En milieu urbain, l’enjeu majeur est de sensibiliser le grand public

Besançon et Lyon, deux villes en pointe dans la protection de la biodiversité au sein de leurs territoires, ont présenté leurs initiatives. Anne Vignot, adjointe déléguée aux espaces verts de la ville de Besançon et Alain Giordano, son homologue lyonnais, ont tous deux soutenu l’idée d’envisager les coûts liés à l’entretien des espaces verts de nos villes non pas comme un budget de fonctionnement, mais comme un budget d’investissement. Il s’agit de considérer la nature en ville comme un château à entretenir. Ils s’appuient largement sur l’expertise des associations et spécialistes de la biodiversité pour aménager les parcs et jardins de leurs villes, recourant notamment davantage aux prairies fleuries naturelles, qui nécessitent moins d’entretien tout en conservant un intérêt esthétique, souvent encore la première demande de leurs administrés. Ils replantent davantage d’espèces arbustives à fleurs, qui attirent les insectes pollinisateurs, telles que l’aubépine, le fusain, le prunelier, l’églantine... Pour mémoire, 2 millions de km de haies ont disparu en moins de 60 ans en France, soit 50 fois le tour de la Terre.

Freins et leviers d’actions pour protéger les insectes pollinisateurs

Les deux freins majeurs sont le manque de connaissance et de formation. Les autres freins : l’appréhension au changement de pratiques et le regard porté sur ces changements !

Exercices à faire -
- a) Les affirmations suivantes concordent-elles avec le texte sur la biodiversité en ville ? Répondez par oui ou par non pour chacune, en citant les mots décisifs du texte.
(i) Les élus de Besançon et de Lyon proposent de traiter l’entretien des espaces verts comme un investissement.
(ii) Les prairies fleuries naturelles demandent davantage d’entretien.
(iii) Le coût et le manque de place sont présentés comme les deux freins majeurs.
- b) Prolongez le texte sur la biodiversité en ville à partir de sa dernière phrase.

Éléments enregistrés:

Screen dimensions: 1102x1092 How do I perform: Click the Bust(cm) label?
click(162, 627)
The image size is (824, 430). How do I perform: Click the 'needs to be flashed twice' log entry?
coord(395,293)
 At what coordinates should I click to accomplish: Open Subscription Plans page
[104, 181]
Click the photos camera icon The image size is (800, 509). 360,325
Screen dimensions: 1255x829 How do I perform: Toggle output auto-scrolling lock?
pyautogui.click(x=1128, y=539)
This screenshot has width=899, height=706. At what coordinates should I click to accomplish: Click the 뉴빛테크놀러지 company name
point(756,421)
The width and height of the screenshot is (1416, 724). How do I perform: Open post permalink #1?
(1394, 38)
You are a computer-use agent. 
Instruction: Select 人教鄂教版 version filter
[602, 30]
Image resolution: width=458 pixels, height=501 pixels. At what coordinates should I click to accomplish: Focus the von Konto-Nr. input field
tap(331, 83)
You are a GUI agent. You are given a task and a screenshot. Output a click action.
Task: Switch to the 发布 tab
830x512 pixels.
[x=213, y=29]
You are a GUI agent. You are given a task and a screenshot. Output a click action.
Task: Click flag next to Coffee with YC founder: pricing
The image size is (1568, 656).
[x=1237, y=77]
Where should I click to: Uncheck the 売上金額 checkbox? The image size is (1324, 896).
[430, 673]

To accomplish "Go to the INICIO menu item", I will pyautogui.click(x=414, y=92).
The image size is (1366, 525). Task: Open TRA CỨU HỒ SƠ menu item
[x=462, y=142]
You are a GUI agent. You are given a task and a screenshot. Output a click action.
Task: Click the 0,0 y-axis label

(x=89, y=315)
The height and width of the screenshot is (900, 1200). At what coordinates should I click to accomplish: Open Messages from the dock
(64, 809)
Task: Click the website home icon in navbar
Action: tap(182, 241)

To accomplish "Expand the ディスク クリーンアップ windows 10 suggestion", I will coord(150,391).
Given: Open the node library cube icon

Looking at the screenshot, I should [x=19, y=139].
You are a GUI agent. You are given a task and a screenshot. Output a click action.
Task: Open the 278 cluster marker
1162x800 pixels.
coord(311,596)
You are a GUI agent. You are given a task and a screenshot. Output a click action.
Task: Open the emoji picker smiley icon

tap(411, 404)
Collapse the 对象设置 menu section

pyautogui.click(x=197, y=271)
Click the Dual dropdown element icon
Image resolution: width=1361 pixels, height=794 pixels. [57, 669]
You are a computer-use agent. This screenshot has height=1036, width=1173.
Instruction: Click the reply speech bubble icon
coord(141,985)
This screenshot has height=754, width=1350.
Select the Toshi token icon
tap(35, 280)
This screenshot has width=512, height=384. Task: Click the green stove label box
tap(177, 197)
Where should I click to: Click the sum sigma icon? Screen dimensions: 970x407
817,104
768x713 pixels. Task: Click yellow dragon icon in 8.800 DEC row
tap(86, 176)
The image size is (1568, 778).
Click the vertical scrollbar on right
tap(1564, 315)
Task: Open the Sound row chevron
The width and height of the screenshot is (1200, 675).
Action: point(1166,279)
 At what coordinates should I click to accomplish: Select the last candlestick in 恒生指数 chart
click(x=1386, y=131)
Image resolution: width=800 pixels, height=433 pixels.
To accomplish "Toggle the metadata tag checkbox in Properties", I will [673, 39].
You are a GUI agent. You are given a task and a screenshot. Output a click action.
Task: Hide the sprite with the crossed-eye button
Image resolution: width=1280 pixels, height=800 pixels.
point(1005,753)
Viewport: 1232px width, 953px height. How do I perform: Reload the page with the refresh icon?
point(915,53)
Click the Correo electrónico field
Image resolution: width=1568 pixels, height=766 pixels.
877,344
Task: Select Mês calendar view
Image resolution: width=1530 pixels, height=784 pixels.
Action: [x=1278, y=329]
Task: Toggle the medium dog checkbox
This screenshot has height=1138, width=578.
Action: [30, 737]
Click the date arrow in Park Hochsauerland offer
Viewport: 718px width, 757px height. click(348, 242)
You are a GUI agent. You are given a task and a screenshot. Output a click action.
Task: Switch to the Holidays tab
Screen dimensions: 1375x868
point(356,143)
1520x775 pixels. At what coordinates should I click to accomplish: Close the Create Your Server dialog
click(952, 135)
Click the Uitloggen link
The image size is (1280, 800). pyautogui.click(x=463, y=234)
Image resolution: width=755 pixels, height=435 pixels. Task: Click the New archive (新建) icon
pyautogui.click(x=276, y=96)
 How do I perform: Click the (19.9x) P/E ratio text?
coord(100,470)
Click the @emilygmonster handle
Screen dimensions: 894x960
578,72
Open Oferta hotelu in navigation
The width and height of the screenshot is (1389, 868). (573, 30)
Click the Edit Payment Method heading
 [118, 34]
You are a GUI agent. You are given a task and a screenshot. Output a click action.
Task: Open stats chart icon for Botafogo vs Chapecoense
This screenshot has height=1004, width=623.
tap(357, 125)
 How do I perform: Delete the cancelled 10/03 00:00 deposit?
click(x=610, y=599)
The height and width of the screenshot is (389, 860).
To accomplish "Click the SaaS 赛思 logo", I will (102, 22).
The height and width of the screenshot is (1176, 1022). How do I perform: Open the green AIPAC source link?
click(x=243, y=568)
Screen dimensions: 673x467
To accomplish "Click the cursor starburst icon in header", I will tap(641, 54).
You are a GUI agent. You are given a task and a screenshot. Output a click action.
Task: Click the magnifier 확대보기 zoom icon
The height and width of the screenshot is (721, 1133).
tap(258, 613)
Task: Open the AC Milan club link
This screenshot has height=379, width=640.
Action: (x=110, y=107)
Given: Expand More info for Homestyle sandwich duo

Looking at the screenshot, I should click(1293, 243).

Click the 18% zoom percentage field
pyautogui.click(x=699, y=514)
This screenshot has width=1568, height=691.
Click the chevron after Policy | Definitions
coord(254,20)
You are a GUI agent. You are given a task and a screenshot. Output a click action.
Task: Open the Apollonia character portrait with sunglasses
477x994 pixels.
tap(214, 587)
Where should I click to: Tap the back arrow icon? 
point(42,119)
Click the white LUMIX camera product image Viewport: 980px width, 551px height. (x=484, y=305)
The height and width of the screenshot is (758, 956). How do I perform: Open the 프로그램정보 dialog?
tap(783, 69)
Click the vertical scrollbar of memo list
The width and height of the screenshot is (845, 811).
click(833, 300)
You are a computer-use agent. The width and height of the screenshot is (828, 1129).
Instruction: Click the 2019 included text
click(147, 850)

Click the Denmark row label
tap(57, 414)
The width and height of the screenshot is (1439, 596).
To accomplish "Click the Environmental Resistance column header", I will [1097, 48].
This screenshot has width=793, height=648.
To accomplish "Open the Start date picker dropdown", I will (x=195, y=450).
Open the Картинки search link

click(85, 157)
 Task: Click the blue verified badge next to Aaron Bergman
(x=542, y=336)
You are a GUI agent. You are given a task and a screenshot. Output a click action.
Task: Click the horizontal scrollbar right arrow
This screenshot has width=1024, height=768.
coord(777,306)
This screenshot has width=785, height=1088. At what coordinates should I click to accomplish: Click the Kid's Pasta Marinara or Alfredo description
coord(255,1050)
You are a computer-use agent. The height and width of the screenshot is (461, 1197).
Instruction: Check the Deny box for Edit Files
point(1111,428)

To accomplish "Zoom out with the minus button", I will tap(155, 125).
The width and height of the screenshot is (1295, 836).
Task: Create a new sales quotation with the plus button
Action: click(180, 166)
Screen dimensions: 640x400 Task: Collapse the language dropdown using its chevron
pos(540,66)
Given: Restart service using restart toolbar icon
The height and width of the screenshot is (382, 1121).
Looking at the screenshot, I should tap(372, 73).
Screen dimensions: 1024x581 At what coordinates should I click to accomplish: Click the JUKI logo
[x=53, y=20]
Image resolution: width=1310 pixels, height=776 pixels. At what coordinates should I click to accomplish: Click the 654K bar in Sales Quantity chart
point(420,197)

Corrigés des exercices -
- a)
(i) Oui : « non pas comme un budget de fonctionnement, mais comme un budget d’investissement ».
(ii) Non : « qui nécessitent moins d’entretien ».
(iii) Non : « Les deux freins majeurs sont le manque de connaissance et de formation ».

- b)
Quels que soient les milieux étudiés (agricoles, urbains, naturels ou aménagés), le déficit de connaissance des acteurs ressort comme un frein majeur à la promotion de la défense des insectes pollinisateurs. La majorité du public ignore le rôle des insectes pollinisateurs, aussi bien pour les espèces sauvages que pour les plantes cultivées.

La tendance est de privilégier des plantes exotiques et modifier (cultivars horticoles) pour des raisons esthétiques et financières au détriment d’un habitat accueillant et fonctionnel (gîte et couvert) pour les espèces indigènes, donc les insectes pollinisateurs.

Les professionnels, agriculteurs et agents d’entretien des espaces verts, plus avertis, manquent cependant de connaissances techniques et réglementaires sur la gestion des milieux semi-naturels...

Autre frein identifié, les cursus de formation de ces professionnels intègrent insuffisamment la question de la biodiversité et notamment des insectes pollinisateurs. Pour les urbains, les préoccupations esthétiques l’emportent cependant souvent sur des considérations plus nobles en faveur de la protection de la biodiversité.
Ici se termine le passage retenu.